Das Gespenst des Religionskrieges
Möglicherweise hat Maleki seinen gegenwärtigen Feldzug gegen seine sunnitischen "Kollegen" deshalb so rasch nach dem Abzug der Amerikaner ausgelöst, weil er dem Gespenst einer derartigen Zukunftsentwicklung zuvorkommen wollte. Zufälle können natürlich mitgewirkt haben, etwa Umstände, die es erlaubten, der Leibwächter des angeklagten Stellvertretenden Staatspräsidenten habhaft zu werden und sie schon rasch zu Fernsehgeständnissen zu "bewegen".
Schon jetzt kann man sagen: Die Gefahr einer Konfrontation von Sunniten und Schiiten, die in den vergangenen Jahren immer wieder heraufbeschworen worden ist und die im Inneren des Iraks bereits eine grausame Ausprägung erfahren hatte, wird durch die Ausbootung der irakischen Sunniten aus der sogenannten nationalen Regierung von Bagdad nicht nur im Irak selbst neu aufgerufen. Sie droht sich darüber hinaus auf die weitere arabische Welt auszudehnen.
Keine zwangsläufige Entwicklung
Dabei sollte festgehalten werden: Es besteht keinerlei Fatalität, die eine derartige Konfrontation "unvermeidlich" machen könnte. Schiiten und Sunniten haben jahrhundertelang im arabischen Raum friedlich zusammen gelebt. Wenn innerhalb des Iraks der Streit ausgebrochen ist, war dies primär eine Folge der amerikanischen Aggression und der völlig ahnungslosen Politik, die von den amerikanischen Besetzungsbehörden betrieben wurde.
Leute wie Bremer, der Bevollmächtigte Bushs nach der Besetzung des Landes, orientierten sich an ihren eigenen Vorurteilen, weil sie keinerlei Ahnung von den Verhältnissen hatten, die im Irak bestanden. Ihnen genügte die simple Gleichung "Saddam gleich Hitler" als Grundlage für Massnahmen und Aktionen, die sich als überaus verderblich erwiesen und schliesslich den Bruderkrieg im Irak herbeiführten.

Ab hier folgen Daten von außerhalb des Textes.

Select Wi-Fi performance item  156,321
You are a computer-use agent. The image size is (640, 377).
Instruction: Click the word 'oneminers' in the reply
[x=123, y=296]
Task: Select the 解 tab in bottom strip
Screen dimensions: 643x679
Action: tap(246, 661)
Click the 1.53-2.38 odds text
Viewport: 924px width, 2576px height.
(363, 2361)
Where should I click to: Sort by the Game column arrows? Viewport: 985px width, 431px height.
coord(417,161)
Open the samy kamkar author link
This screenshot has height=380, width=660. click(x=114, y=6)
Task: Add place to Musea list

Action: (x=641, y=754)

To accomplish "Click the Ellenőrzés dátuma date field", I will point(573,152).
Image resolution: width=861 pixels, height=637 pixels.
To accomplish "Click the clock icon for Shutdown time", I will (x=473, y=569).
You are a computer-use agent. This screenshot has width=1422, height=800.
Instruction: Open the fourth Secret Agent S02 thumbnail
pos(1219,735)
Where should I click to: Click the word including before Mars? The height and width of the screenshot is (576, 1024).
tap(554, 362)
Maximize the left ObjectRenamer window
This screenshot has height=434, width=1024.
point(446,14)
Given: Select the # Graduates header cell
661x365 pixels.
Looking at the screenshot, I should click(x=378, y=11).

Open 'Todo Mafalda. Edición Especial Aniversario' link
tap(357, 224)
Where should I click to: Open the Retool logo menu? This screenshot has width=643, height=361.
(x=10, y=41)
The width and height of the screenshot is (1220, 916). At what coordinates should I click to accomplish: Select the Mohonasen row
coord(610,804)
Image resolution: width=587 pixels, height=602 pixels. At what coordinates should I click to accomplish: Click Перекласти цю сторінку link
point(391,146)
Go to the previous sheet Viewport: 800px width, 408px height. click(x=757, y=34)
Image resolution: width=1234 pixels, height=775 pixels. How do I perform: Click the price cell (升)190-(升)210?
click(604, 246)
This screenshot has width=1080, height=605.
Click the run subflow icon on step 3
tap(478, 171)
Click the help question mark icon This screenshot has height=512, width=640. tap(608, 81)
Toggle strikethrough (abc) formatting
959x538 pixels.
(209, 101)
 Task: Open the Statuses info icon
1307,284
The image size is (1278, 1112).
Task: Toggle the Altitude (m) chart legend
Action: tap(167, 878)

Seither wird die Gefahr schiitisch-sunnitischer Konfrontationen, wie sie innerhalb des Iraks dank der amerikanischen Ahnungslosigkeit ausbrachen und die, wie die Entwicklung im Irak zeigt, bis heute nicht überwunden sind, in der übrigen arabischen Welt buchstäblich herbeigeredet. Dabei spielt die angebliche Gefahr einer behaupteten iranischen Expansionspolitik die Rolle eines Raketenantriebs.